Et en général, ça marche : L’un attaque, l’autre se défend, ils sont tous les deux les pattes en première ligne, donc la lame en première ligne, l’un monte sur l’autre, enfonce sa lame dans la chair de son concurrent, et au bout de quelques secondes, trente maximum, il y en a un qui s’est pris un mauvais coup.
Parfois, ça va plus vite. Parfois, il suffit que la lame trouve la gorge ou le cœur de l’autre pour qu’en 5 secondes, le combat soit terminé.
Et puis des fois, c’est l’agonie. Les deux sont méchamment abimés, donc ils restent sur le sol, l’un contre l’autre, ton coq donne quand même des coups de bec à l’autre pour lui montrer qui est le patron, mais il perd beaucoup de sang.
Et ça continue de gueuler dans l’arène, les gens encouragent, s’exclament, parfois ont mal pour le coq, je crois (j’espère !). Quand ils ne bougent plus trop, l’arbitre les attrape tous les deux par les plumes du dos, les rapprochent, pour voir si tous les deux continuent à donner des coups de becs. Puis il les repose à terre. Si l’un ne bouge plus trop, il recommence trois fois ce protocole.
Si rien ne se passe, celui qui bouge le plus est déclaré vainqueur.
Voilà. Super, un coq a gagné.
Pour le dernier combat auquel nous avons assisté, il s’est passé un truc assez palpitant : Les deux coqs étaient vraiment très excités et très vigoureux.
L’un des deux a enfoncé sa lame dans le thorax de l’autre, qui s’est mis à saigner sérieusement, mais est resté debout. Le coq blessé ne s’est pas laissé démonter : Il s’est jeté sur son adversaire et lui a tranché la gorge. Puis il est tombé raide mort, comme son concurrent. Ex-aequo.
Mais reprenons notre narration où nous l’avons laissée : Disons que tu es l’heureux propriétaire d’un coq mort, là, par terre, dans le sable de l’arène.

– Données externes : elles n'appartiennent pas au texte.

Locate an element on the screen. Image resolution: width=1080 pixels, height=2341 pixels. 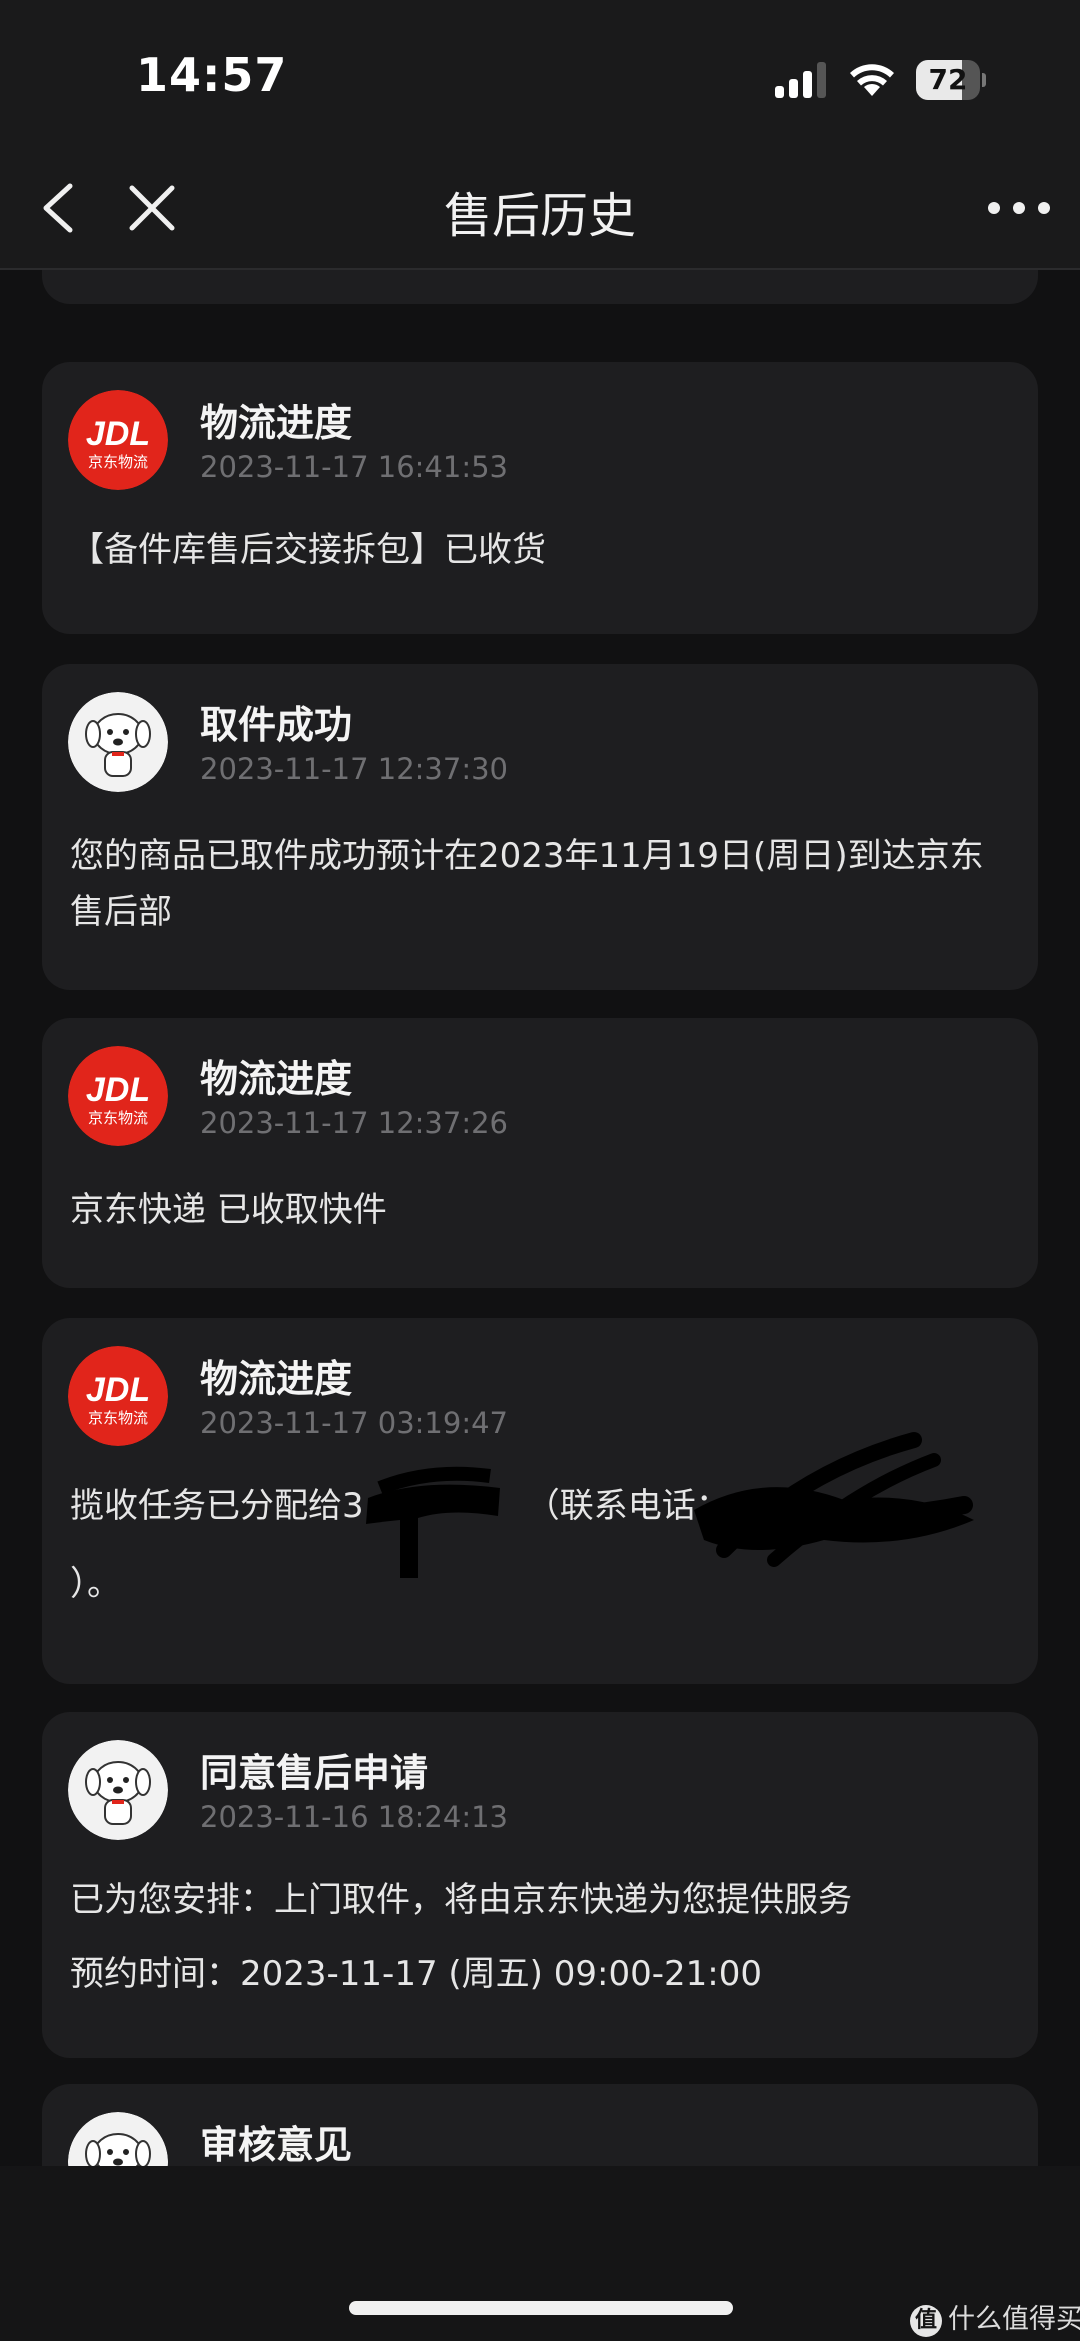
home-indicator is located at coordinates (541, 2308).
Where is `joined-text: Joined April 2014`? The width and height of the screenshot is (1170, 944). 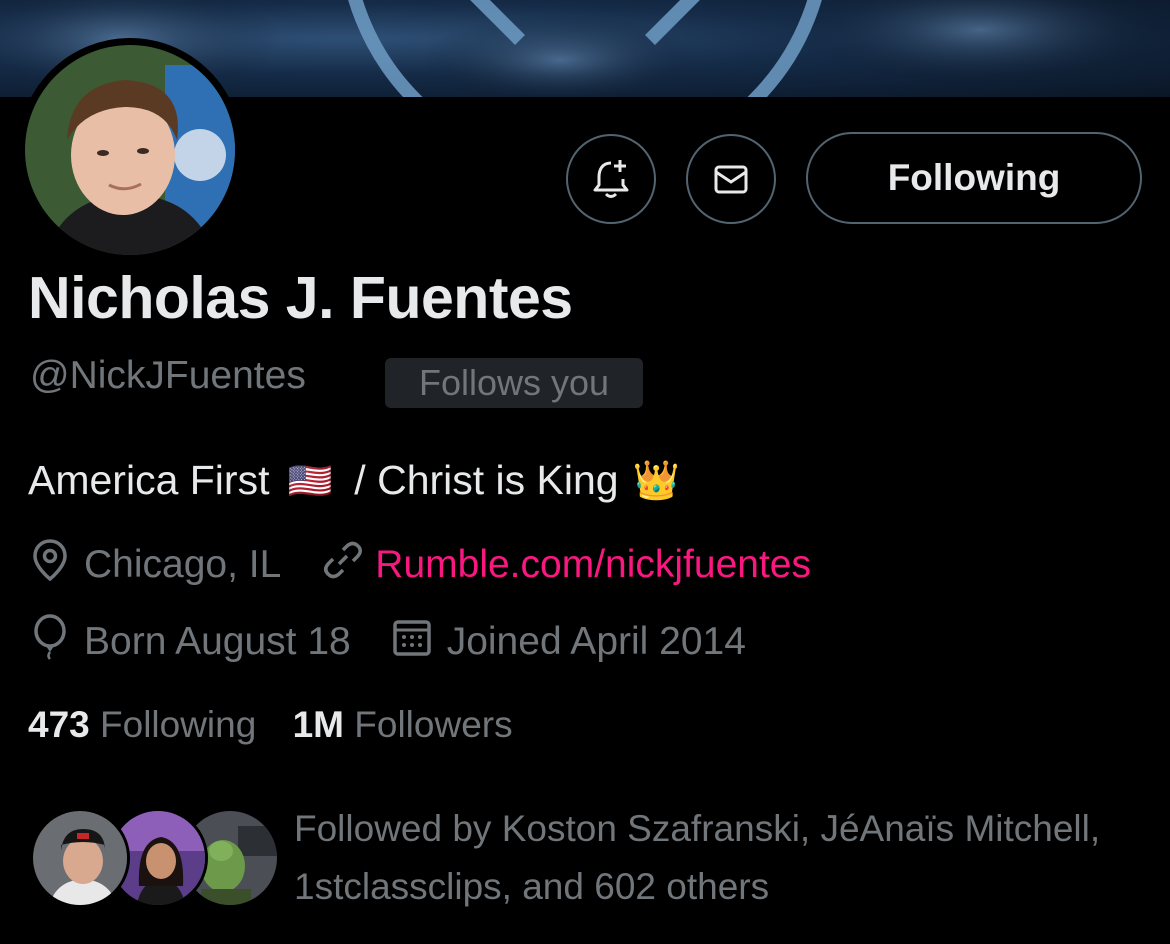
joined-text: Joined April 2014 is located at coordinates (596, 642).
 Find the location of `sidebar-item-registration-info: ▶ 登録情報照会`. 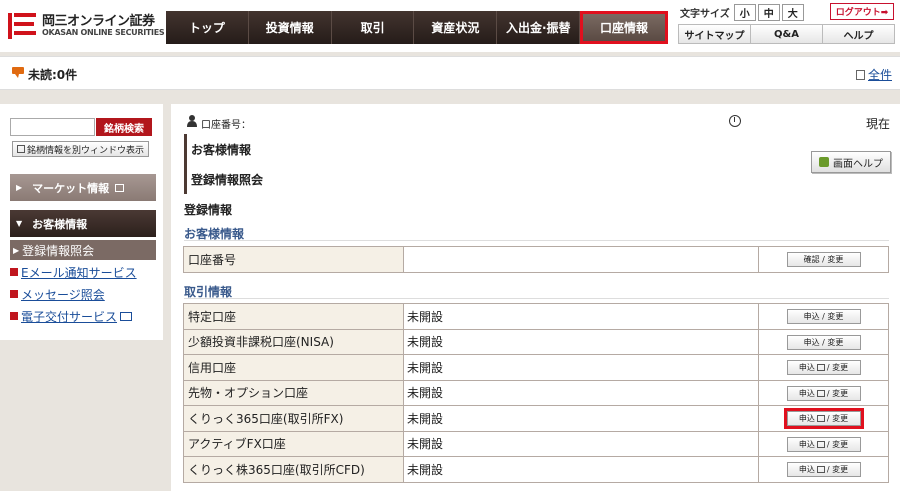

sidebar-item-registration-info: ▶ 登録情報照会 is located at coordinates (83, 250).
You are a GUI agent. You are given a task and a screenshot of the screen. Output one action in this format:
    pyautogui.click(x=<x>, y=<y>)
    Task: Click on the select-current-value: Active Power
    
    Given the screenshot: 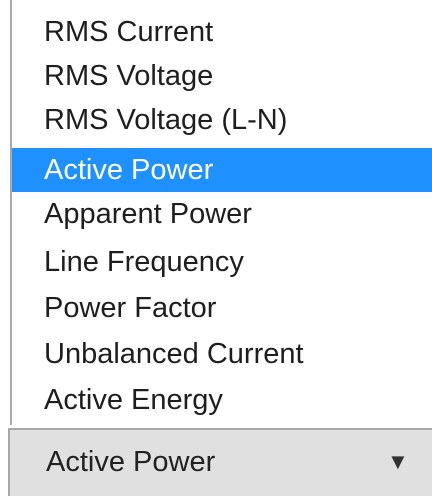 What is the action you would take?
    pyautogui.click(x=131, y=462)
    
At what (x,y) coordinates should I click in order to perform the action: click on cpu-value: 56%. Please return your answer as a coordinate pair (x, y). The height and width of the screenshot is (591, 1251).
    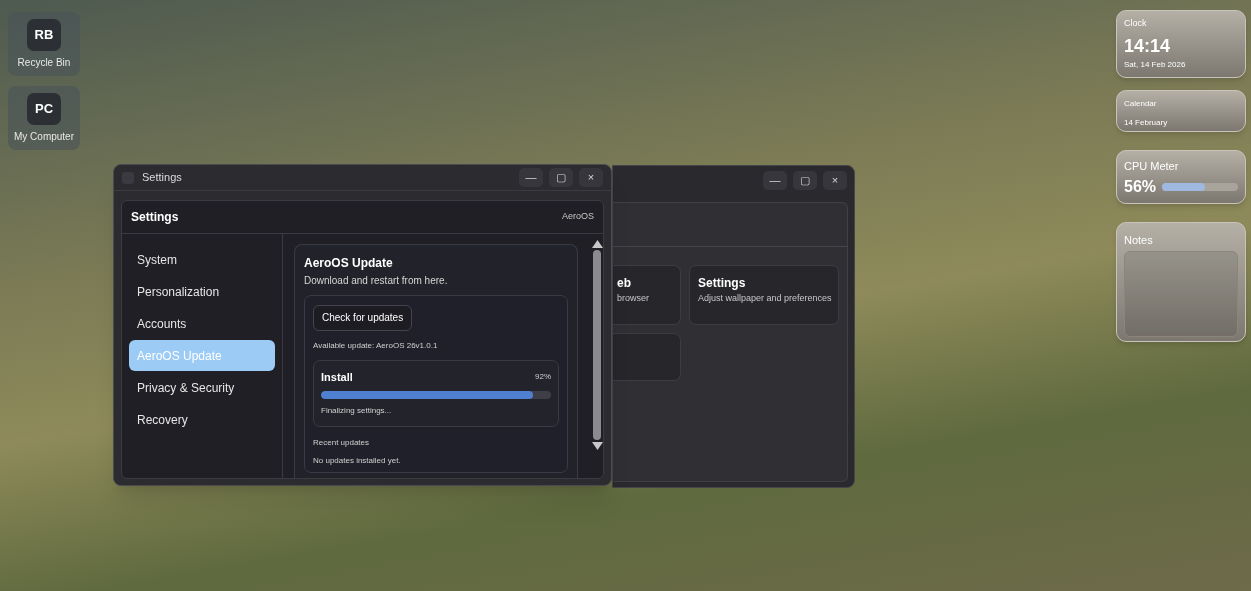
    Looking at the image, I should click on (1140, 186).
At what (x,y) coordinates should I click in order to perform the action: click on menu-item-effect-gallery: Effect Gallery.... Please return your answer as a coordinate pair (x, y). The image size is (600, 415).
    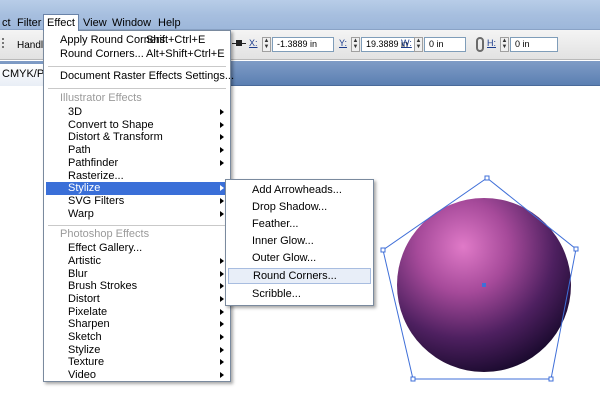
    Looking at the image, I should click on (137, 248).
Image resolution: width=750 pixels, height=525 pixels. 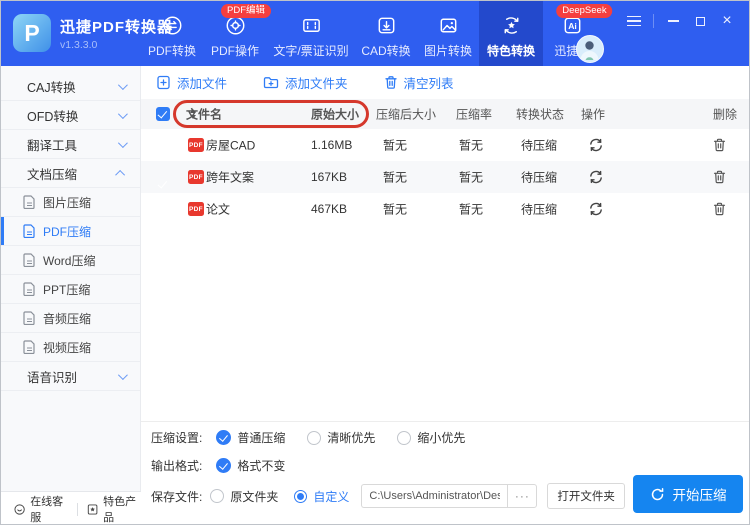 I want to click on tab-cad-convert: CAD转换, so click(x=386, y=34).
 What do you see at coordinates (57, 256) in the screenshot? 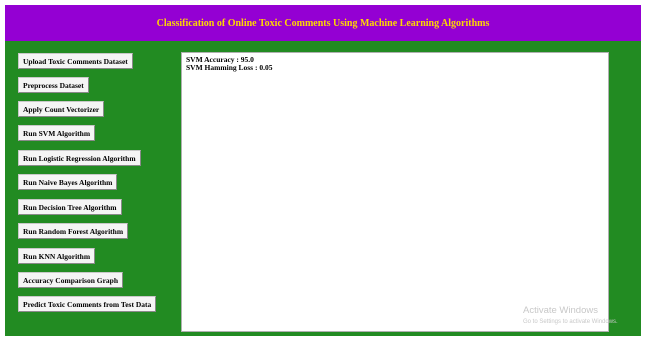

Il s’est bien battu, mais il a succombé à ses blessures. Tu reprends la dépouille de ton coq sous le bras, tu retournes dans la pièce où tu avais fixé la lame à la patte de ton coq, tu es quand même un poil dégoutté d’avoir perdu une jolie bête et de ne pas avoir gagné d’argent, mais bon, tu es Philippin donc tu te dis avec optimisme que la vie continue, tout en découpant la patte de ton coq sur laquelle tu avais attaché la lame.
Tu en gagneras, des combats, avec d’autres coqs plus forts que celui-là. Tu récupères la lame, ton coq, et tu laisses la patte traîner par terre.
C’est de la culture locale, c’est un sport national, j’essaie de respecter. Mais vraiment, je ne comprends pas.